No percurso pela Eslováquia, começa a perceber o quanto seu caminho é fértil e produtivo. Pequenas aglomerações de casas, templos e castelos debruçam-se para admirá-lo. Bratislava aproxima-se de suas margens, mas – assim como Viena – não se volta para ele. Apenas o velho forte, do alto da colina que o margeia, continua prestando-lhe homenagens diárias. Um sussurro de agradecimento que a orla não consegue ouvir. A pequena capital envolve o rio, mas não o abraça. Ainda verde, continua seu caminho.
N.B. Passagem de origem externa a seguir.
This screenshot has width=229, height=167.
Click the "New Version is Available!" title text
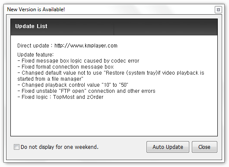click(36, 9)
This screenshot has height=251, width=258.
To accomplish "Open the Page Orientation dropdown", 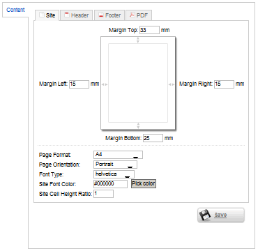I will [115, 165].
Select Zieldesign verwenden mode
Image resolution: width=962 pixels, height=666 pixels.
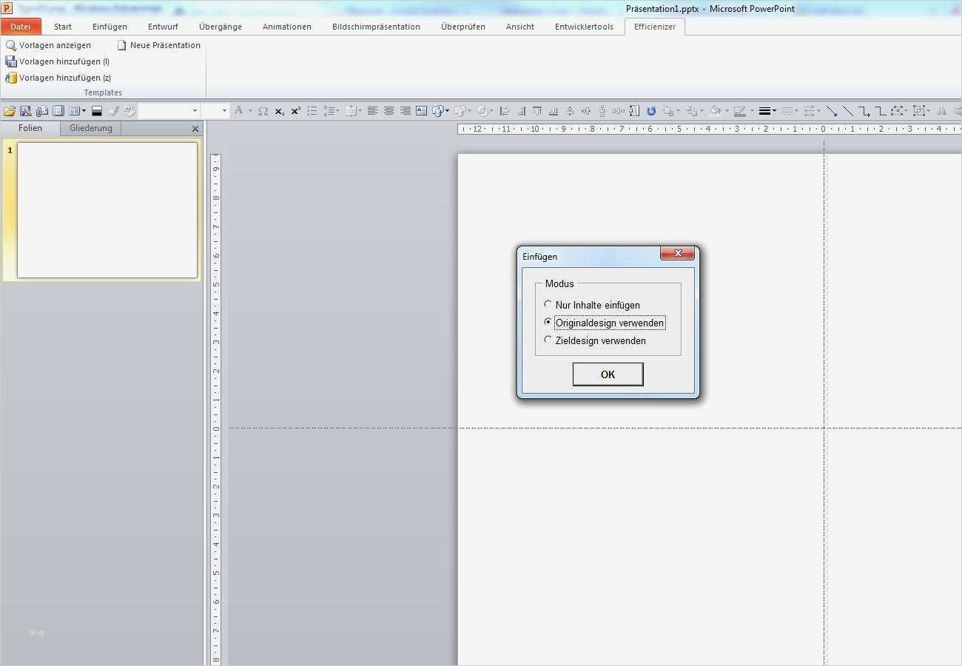548,340
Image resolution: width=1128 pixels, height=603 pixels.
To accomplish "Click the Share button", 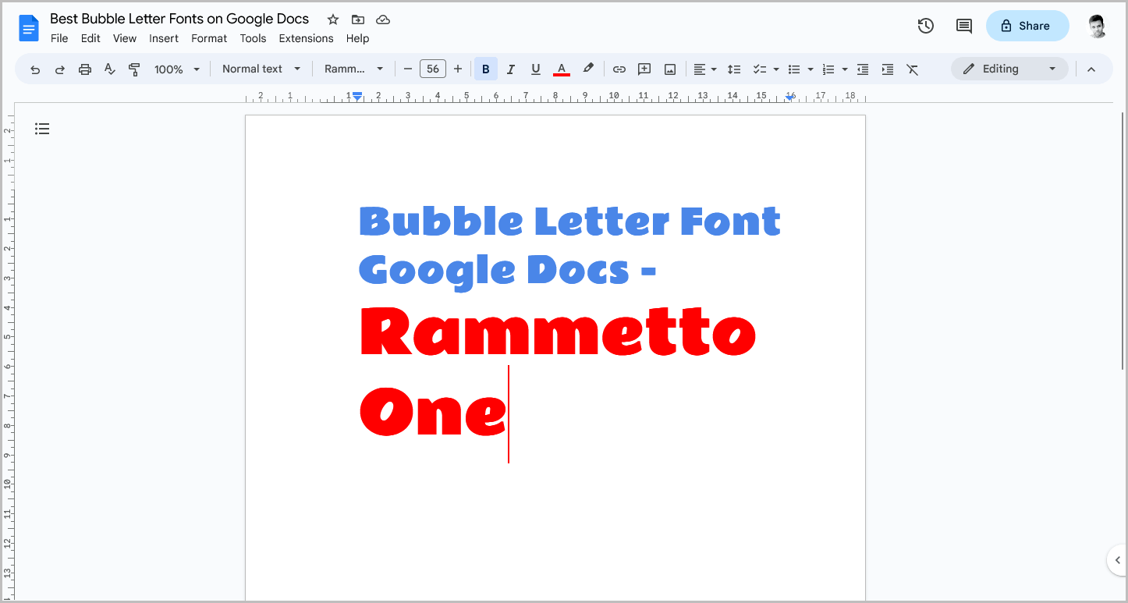I will [x=1027, y=26].
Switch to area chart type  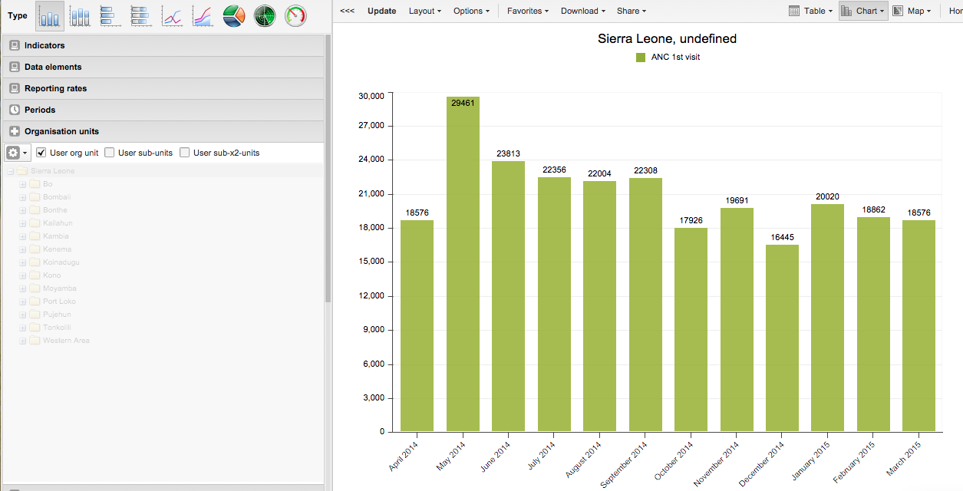coord(203,15)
Em uma última tentativa de se encontrar, dirige-se ao sul e conhece a Hungria. Adentra Budapeste, e toda a cidade perfila-se para reverenciá-lo. Ao anoitecer, palácios, edifícios e monumentos brilham para que o rio possa visualizar seu curso. Suas margens tornam-se ponto de encontro e o rio entende, finalmente, o quanto sua existência é capaz de modificar a vida de toda uma comunidade, de todo um país. Os parques de ambos os lados tornam-se mais verdes, os bondes repetem as curvas de suas bordas, as bicicletas apostam corrida com a correnteza, as pontes assistem – iluminadas – ao seu desfile. O rio recebe o abraço que tanto aguardara. E assim, envolto em uma felicidade nunca antes experimentada, ele percebe que suas águas mudaram de cor. São agora de um azul intenso, quase mágico. Um azul ainda mais belo do que a célebre valsa que, a partir dali, o Danúbio também começa a cantarolar.